Peter Busfield says the New Zealand marine industry’s unique industry-based and industry-led training system is one of the key reasons why the industry is so successful and so internationally respected.
“Other countries look with envy at our training, which is universally acknowledged as the best marine trades’ training in the world.
“The Government sensibly recognises that the marine industry is best placed to know what type of training is needed to create and maintain a world-class industry – and that the industry is in the best position to deliver that training.”
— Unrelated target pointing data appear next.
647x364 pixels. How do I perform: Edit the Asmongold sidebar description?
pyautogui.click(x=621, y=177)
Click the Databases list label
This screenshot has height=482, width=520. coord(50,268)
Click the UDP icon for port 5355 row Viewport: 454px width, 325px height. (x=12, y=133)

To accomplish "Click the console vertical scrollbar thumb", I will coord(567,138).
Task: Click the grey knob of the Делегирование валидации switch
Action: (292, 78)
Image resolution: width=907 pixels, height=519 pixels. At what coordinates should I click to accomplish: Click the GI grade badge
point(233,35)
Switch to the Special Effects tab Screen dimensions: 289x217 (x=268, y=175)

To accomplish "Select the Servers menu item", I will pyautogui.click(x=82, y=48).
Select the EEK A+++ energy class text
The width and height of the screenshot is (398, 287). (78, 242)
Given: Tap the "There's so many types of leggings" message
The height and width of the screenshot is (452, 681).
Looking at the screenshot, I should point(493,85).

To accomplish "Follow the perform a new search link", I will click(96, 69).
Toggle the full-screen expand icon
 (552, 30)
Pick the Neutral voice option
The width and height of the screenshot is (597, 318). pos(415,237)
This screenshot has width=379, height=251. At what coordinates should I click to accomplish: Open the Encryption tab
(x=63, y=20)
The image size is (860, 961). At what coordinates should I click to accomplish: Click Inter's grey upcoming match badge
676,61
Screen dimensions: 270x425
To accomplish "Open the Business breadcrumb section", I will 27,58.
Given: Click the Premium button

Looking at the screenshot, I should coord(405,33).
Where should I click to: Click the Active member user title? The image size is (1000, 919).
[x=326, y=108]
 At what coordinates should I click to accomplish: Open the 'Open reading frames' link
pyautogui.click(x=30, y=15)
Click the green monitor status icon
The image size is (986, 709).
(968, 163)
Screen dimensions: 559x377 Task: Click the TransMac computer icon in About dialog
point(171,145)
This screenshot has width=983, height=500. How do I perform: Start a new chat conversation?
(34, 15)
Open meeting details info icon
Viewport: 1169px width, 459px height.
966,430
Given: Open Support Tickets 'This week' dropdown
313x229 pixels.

Mr Busfield points out that the New Zealand Marine Industry Training Organisation is one of the country’s most successful ITOs (Industry Training Organisations). “A very high percentage of NZ Marine ITO trainees and apprentices fully complete their training and go on to become productive members of the industry,” he says.
As innovative as the industry it serves, NZ Marine ITO makes use of the latest teaching techniques, such as E-learning; uses industry-experienced field officers to constantly monitor each individual trainees’ progress and, as an integral part of NZ Marine (the NZ Marine industry association), is able to respond very quickly to the industry’s changing needs.
“Add in NZ Marine’s proven mantra of using the combined expertise of Government agencies and tertiary institutions, in addition to its own abilities, and it is no wonder that NZ Marine ITO continues to provide common sense and practical outcomes for both employers and apprentices,” he says.
“During the launching of ETNZ’s New Zealand both the Prime Minister, John Key, and Auckland Mayor Len Brown acknowledged the important part played by New Zealand’s highly skilled and superbly trained marine industry for the good of New Zealand’s economy.
Mr Busfield says the large amount of international media coverage generated by New Zealand’s launch will continue over the coming months as the giant catamaran yacht sails against Luna Rossa in extensive testing on the Hauraki Gulf.
“That exposure is the equivalent of us taking a full page colour ad in all of the world’s major boating magazines,” he says. “It provides an enormous boost to our industry, which already generates exports of over $640 million.
“As the widely respected world expert in innovation management and strategy, Professor Goran Roos, pointed out recently, manufactured exports are some of the most valuable exports a country can produce; generating, for example, around four times as much value as the dollars earned in tourism.”
The New Zealand marine industry currently generates around $1.6 billion, around 40% of which is exported. It employs 8000 people and has 450 apprentices, whose training is overseen and guided by the New Zealand Marine Industry Training Organisation.